2012 Teamshare Incentive Program

EX-10.1 2 a12-9271_1ex10d1.htm EX-10.1

Exhibit 10.1

 

 

2012 Teamshare Incentive Program

 

I.            Definitions

 

As used in this document:

 

“AIP” shall mean the Amended and Restated Dollar General Corporation Annual Incentive Plan, as amended from time to time.

 

“Applicable Base Pay” shall mean the eligible employee’s annual salary (or day of pay if hourly) plus shift differential, subject to adjustment based on all other eligibility requirements and administrative rules.

 

“Committee” shall mean the Compensation Committee of the Board or any subcommittee thereof which meets the requirements of Section 162(m).

 

Covered Employees” shall mean those officers who could, in respect of the Company’s 2012 fiscal year, be “covered employees” under Section 162(m).

 

Dollar General” or “the Company” means Dollar General Corporation.

 

Eligible Employee” shall have the meaning set forth in Section V below.

 

“Management” refers to an individual Teamshare participant’s direct supervisor and/or the Company’s executive officers up to and including the Chief Executive Officer.

— Problems and tasks —
A: From the Teamshare program text, set down the passage starting with "I.            Definitions" and going on through "time to time.", keeping every word the same.
B: Answer these questions from the Teamshare program text:
(i) What plan does the term "AIP" refer to?
(ii) What is added to an eligible employee's annual salary to make up Applicable Base Pay?
(iii) Up to which officer does "Management" extend?

— Data shown —
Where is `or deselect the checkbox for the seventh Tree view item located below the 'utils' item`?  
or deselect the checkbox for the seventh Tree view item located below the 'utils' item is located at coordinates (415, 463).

— Problem solutions —
A:
I.            Definitions

 

As used in this document:

 

“AIP” shall mean the Amended and Restated Dollar General Corporation Annual Incentive Plan, as amended from time to time.

B:
(i) The Amended and Restated Dollar General Corporation Annual Incentive Plan, as amended from time to time.
(ii) Shift differential.
(iii) The Chief Executive Officer.